Cotuit Hall is part of the EF International Academy's campus in Oxford, England. Until 2011 it was one of the halls of residence at Oxford Brookes University.

==History==
The hall was originally named Napier House after its commissioner and first occupant, Arthur Sampson Napier. A fellow of Merton College and professor of English language and literature, he employed the architect Harry Wilkinson Moore to design a house for himself, his wife, their six children and four servants.

The house was to be built on land he had recently purchased in Pullen's Lane at the top of Headington Hill, an area of growing favour among Oxford academics. The house was completed in 1892, and Napier lived there with his family until his death in 1916.

Napier House was then bought at auction by Headington School, who used the building to house their junior department. In 1930, the senior school moved into new buildings, and the junior section moved into its current location on the south side of London Road (where the senior school had previously been). The name of Napier House moved with the school.

The building, thus vacated, reverted for a time to being a private dwelling, and was given its current name of Cotuit Hall. The origin of the name is uncertain: Cotuit is the name of a village in Cape Cod, Massachusetts.

In this period, it was occupied by Redvers Opie, fellow and tutor in Economics at Magdalen College.

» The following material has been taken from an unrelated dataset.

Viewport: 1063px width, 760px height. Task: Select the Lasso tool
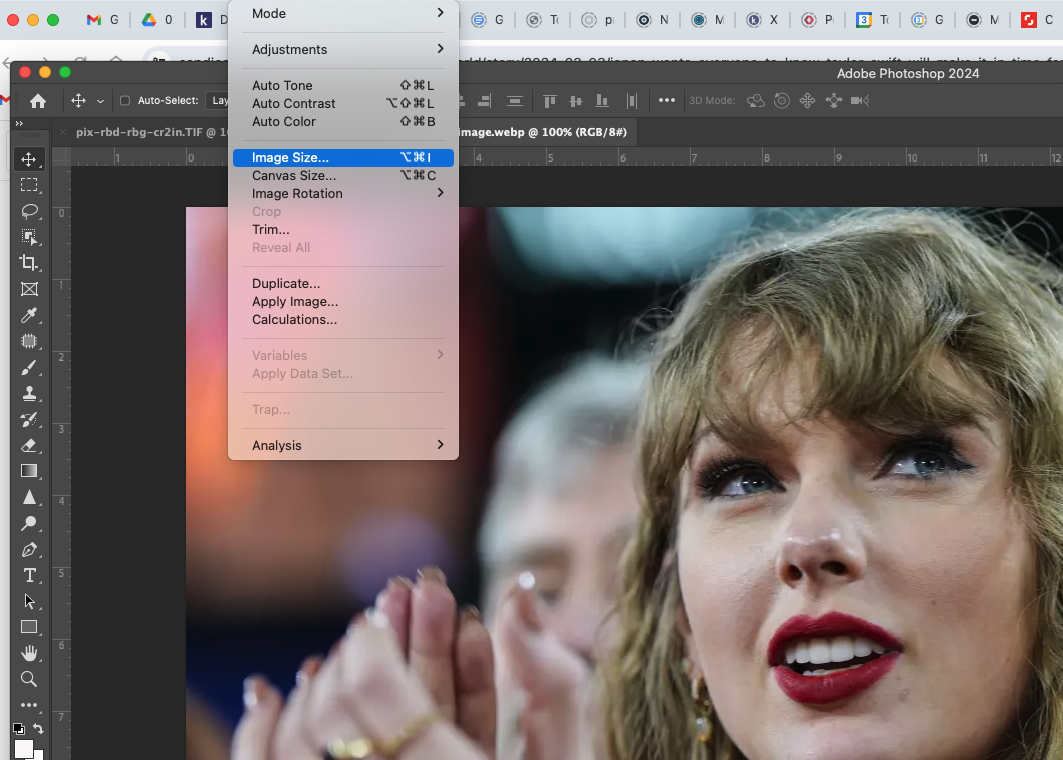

From the 1940s until 1958, Cotuit Hall was the City of Oxford Children's Home, which relocated to Windmill rd, Headington to become Windmill House.

In the late 1950s, it again became a private house, occupied by the Reverend D. B. Jones, but by 1962 it had become a Hostel of the College of Technology, which later became the Polytechnic and then Oxford Brookes University.

In 2011 it was sold by Oxford Brookes University to the EF International Academy, who use it for students aged 16–18 taking two-year A-level or International Baccalaureate residential courses.